Konkurrenz hat Interesse an Angestellten

Dennoch sehen Arbeitsmarkt-Experten die Zukunft für viele der ehemaligen Dayli-Mitarbeiterinnen vorsichtig positiv. "Die Dayli-Mitarbeiterinnen und -Mitarbeiter sind natürlich da und dort - je nachdem, wie die regionale Situation ist - für andere Supermarktketten durchaus sehr interessant, weil viele von ihnen wirklich viele Jahre Berufserfahrung haben", sagte Johannes Kopf vom Arbeitsmarktservice (AMS) im ORF-Radio.

Die großen Supermarktkonzerne sowie einige Drogerieketten haben bereits angekündigt, ehemalige Dayli-Beschäftigte bevorzugt aufnehmen zu wollen. Allerdings liegen viele der früheren Schlecker-Filialen in kleinen Orten auf dem Land, wo es kaum Beschäftigungs-Alternativen in der Branche gibt. Viele der Dayli-Angestellten sind zudem weiblich und arbeiten in Teilzeit. Wegen bestehender Betreuungspflichten können sind sie auch nur eingeschränkt mobil.

Für alle jene, die nicht sofort einen neuen Job finden, sollen Arbeitsstiftungen gegründet werden, verspricht das AMS: "Das bedeutet, dass die Betroffenen dort völlig andere Ausbildungen machen können, sei es im technischen Bereich, sei es im Pflegebereich. Aber auch Höherqualifizierungen im Handel sind denkbar," sagte Arbeitsmarkt-Experte Kopf im Ö1-Morgenjournal. Während dieser Umschulungs-Maßnahmen können die früheren Dayli-Mitarbeiterinnen bis zu vier Jahre lang Arbeitslosengeld beziehen.

Auch die Bundesregierung sichert den betroffenen Angestellten Unterstützung zu. Alle ausstehenden Gehälter, das Urlaubsgeld und etwaige Abfertigungsansprüche würden vom Insolvenzgeldfonds ausgezahlt, so Sozialminister Rudolf Hundstorfer (SPÖ) in einer Pressemitteilung.

Warten aufs Geld

Bis die früheren Dayli-Mitarbeiterinnen aber tatsächlich ihr Geld sehen, kann es wegen des hohen bürokratischen Aufwandes aber noch einige Wochen dauern. In Informationsveranstaltungen wollen Gewerkschaft und Arbeitsmarktservice die Betroffenen nun landesweit über ihre Ansprüche informieren.

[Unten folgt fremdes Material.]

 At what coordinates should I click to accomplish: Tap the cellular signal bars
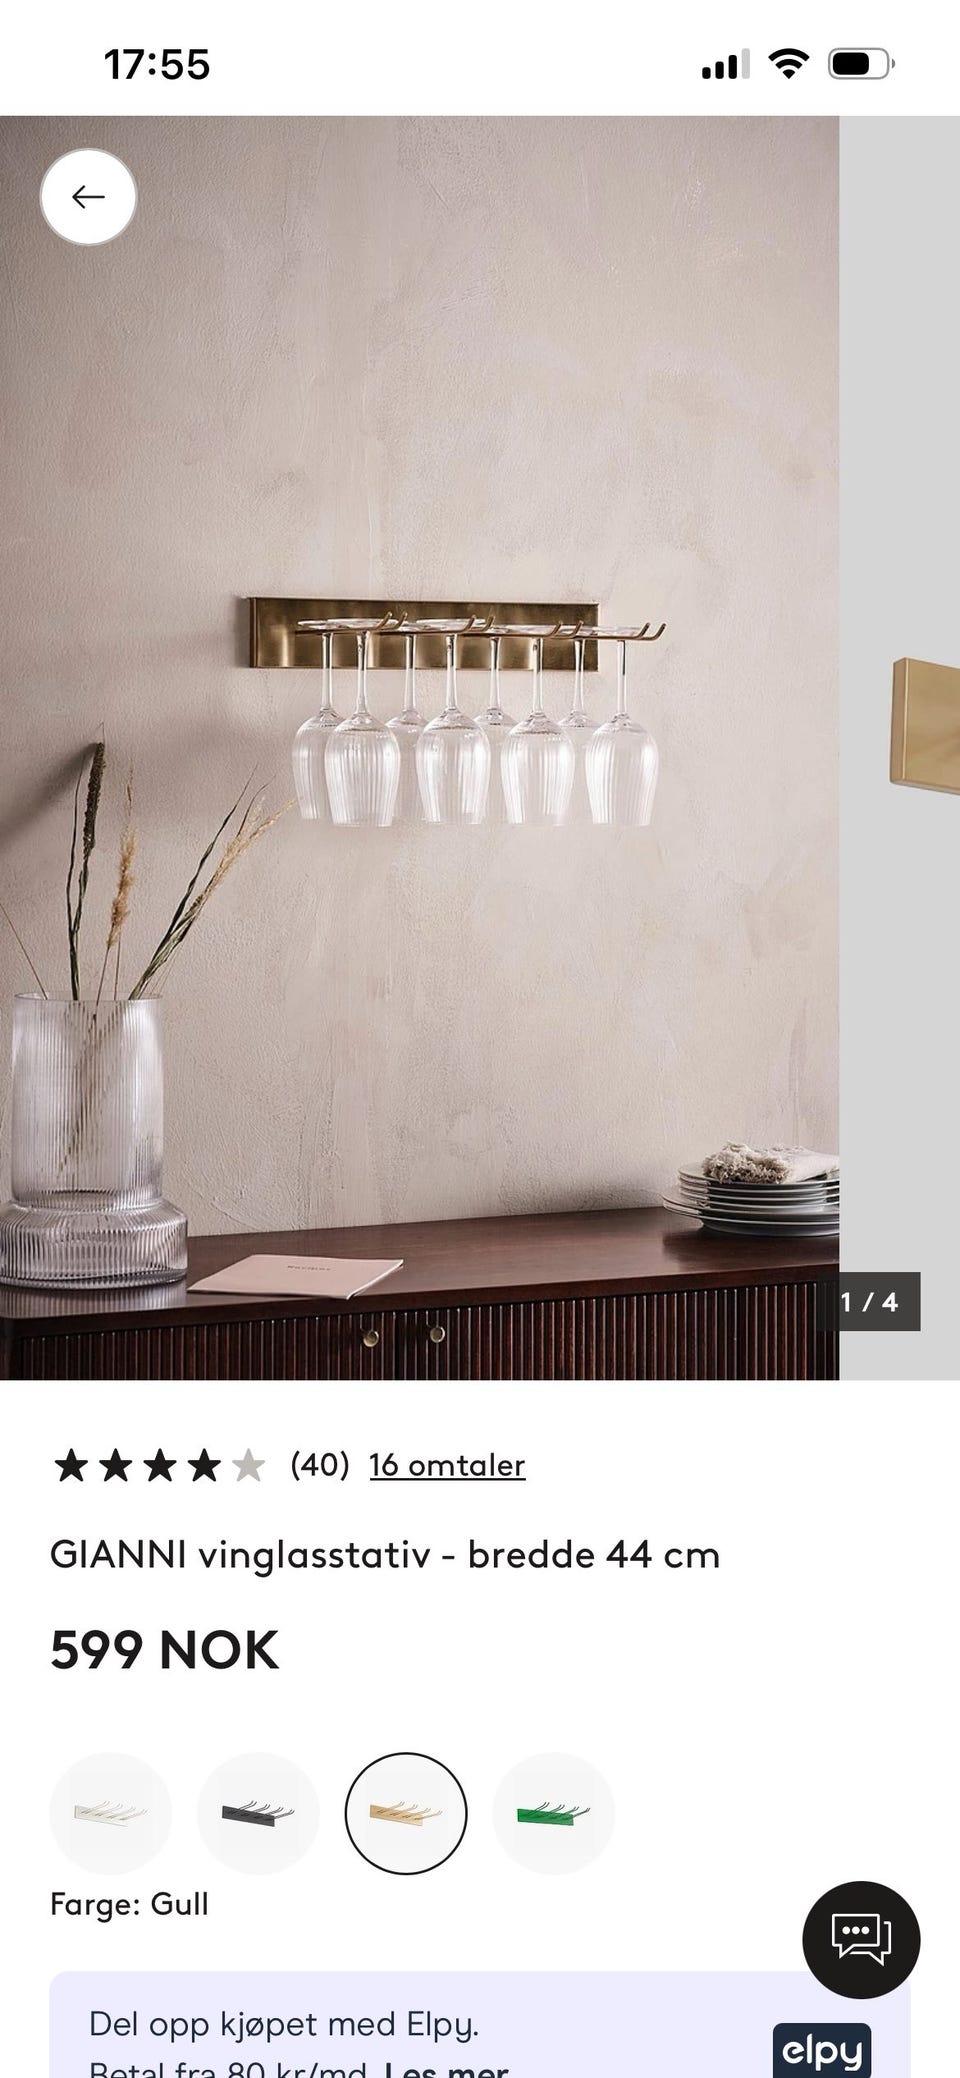(x=726, y=66)
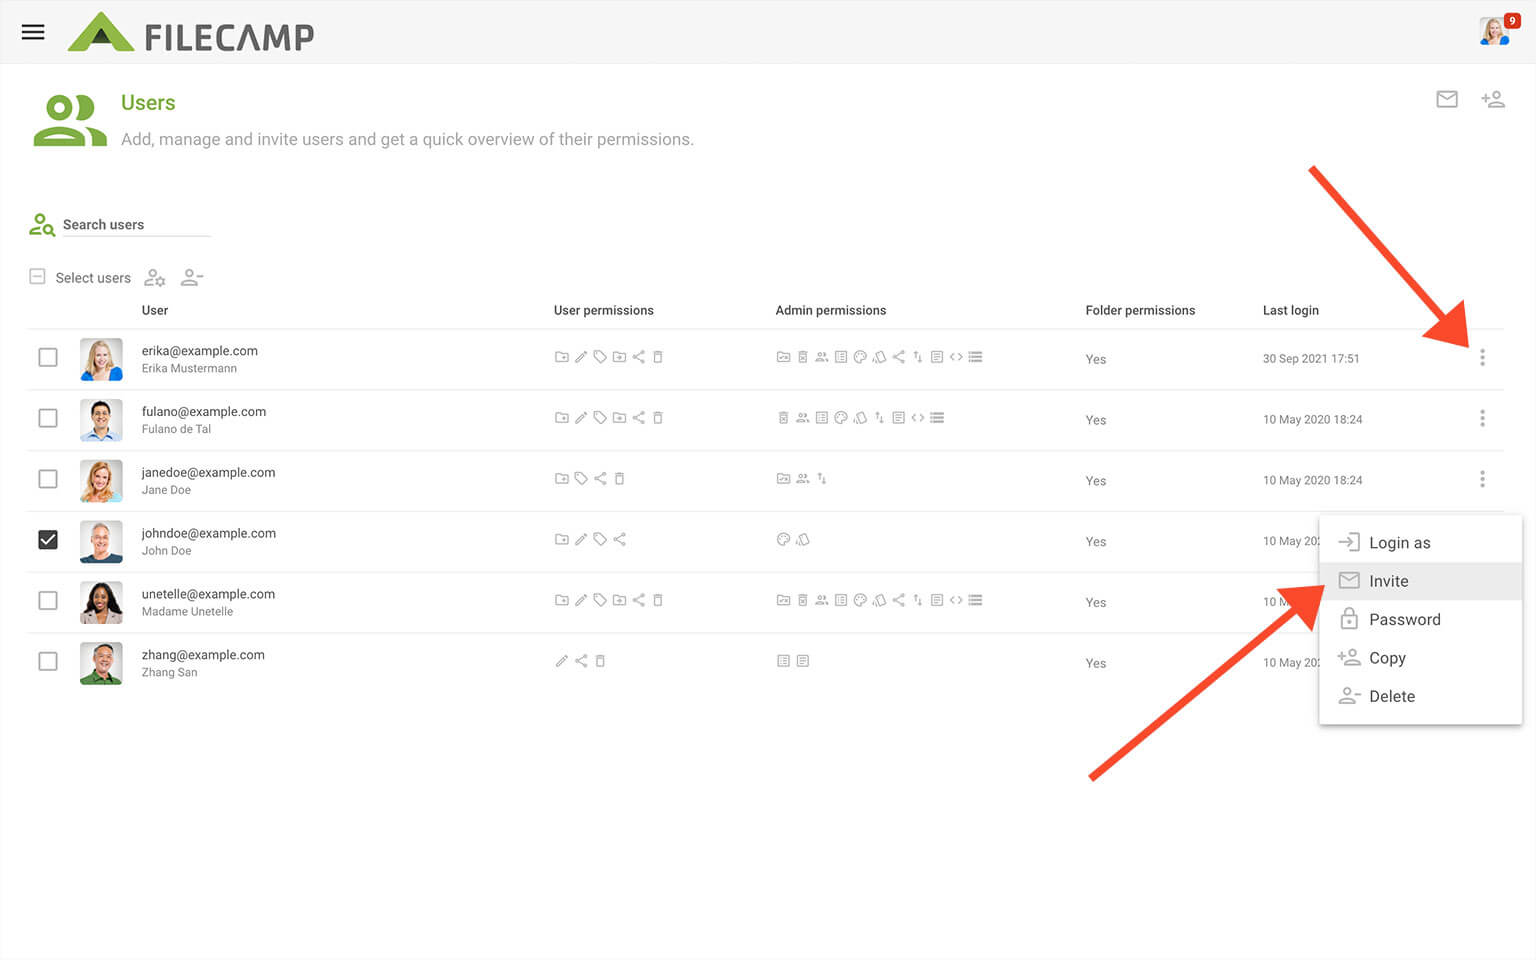Open the hamburger main menu
The width and height of the screenshot is (1536, 960).
[33, 32]
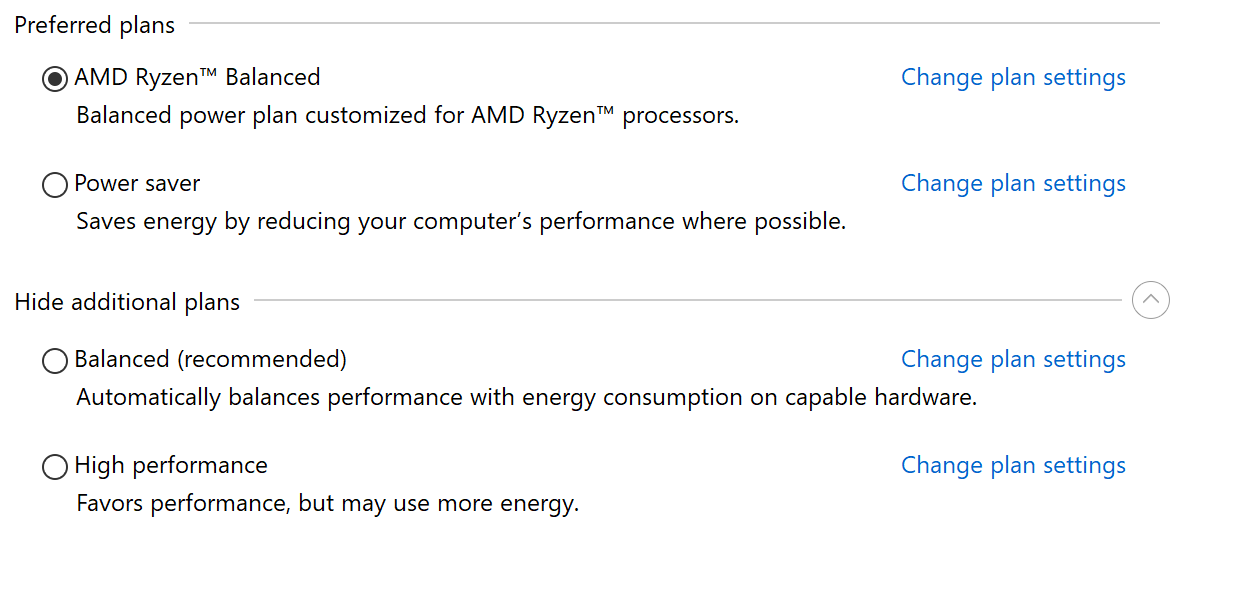Open Change plan settings for High performance
The height and width of the screenshot is (606, 1260).
(x=1013, y=466)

Wenig Hoffnung, ihre offenen Rechnungen bezahlt zu bekommen, können sich indes die Gläubiger von Dayli machen. Freien Vermögenswerten von 12.8 Millionen Euro stehen Verbindlichkeiten von 62,4 Millionen Euro gegenüber. Nach Abzug der Verfahrens- und Verwertungskosten rechnen Insolvenzexperten mit einer mageren Quote von nur 15 Prozent.

Zu den größten Gläubigern zählen mit rund 25 Millionen Außenständen der Glückspielkonzern Novomatic, der früher die Hälfte der Dayli-Anteile hielt, sowie die Lieferanten, denen das insolvente Unternehmen etwa 18 Millionen Euro schuldet.